ABSTRACT

Thermal fatigue is only one element in the complex of problems that may face a design engineer, but it is of increasing importance. Constantly growing demands for new or better products frequently lead to intensified thermal regimes in industrial processes, while the trend to their integration and operation on a continuous basis vastly increases the cost of interrupting production by breakdown or the need to replace components. This also applies in the case of the very large individual units that are now constructed in the interest of technological efficiency-blast furnaces with a volume of 5000 m3, convertors handling 400 to 600 tons of metal at one time, ladles and mixer-type ladles with a capacity of, say, 500 tons, and giant presses for hot forging. The highly efficient continuous casting process combines the features of great size and integrated processing. In such equipment the scale factor itself, as well as the required operating conditions, generally contribute to the thermal fatigue problem; the temperature differences across thick sections create intense stresses.

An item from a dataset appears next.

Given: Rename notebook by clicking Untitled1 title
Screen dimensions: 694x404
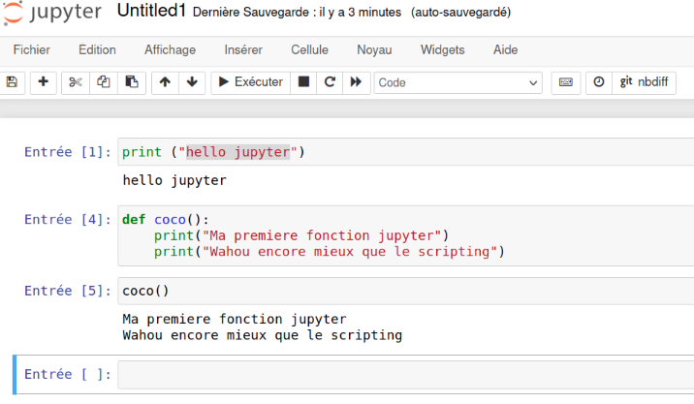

Any item that operates at a high temperature may be subjected to significant temperature variation in use and major temperature variation at startup and shut­ down. Shutdown, particularly emergency shutdown, usually produces the most rapid temperature changes and the most dangerous stresses. Useful machines and structures are never built simply to get hot and cold. The elements exposed to thermal fatigue must support loads and transmit forces that may be constant or variable and in many instances are also exposed to corrosion and erosion. Hence machinery and structures subjected to elevated and varying temperatures are exposed to many mechanisms of failure, among which pure thermal fatigue may have a dominant or subsidiary, but still significant role. Methods of estimating the durability of components when mechanical fatigue, creep, and thermal fatigue occur simultaneously were discussed in Chapter 6.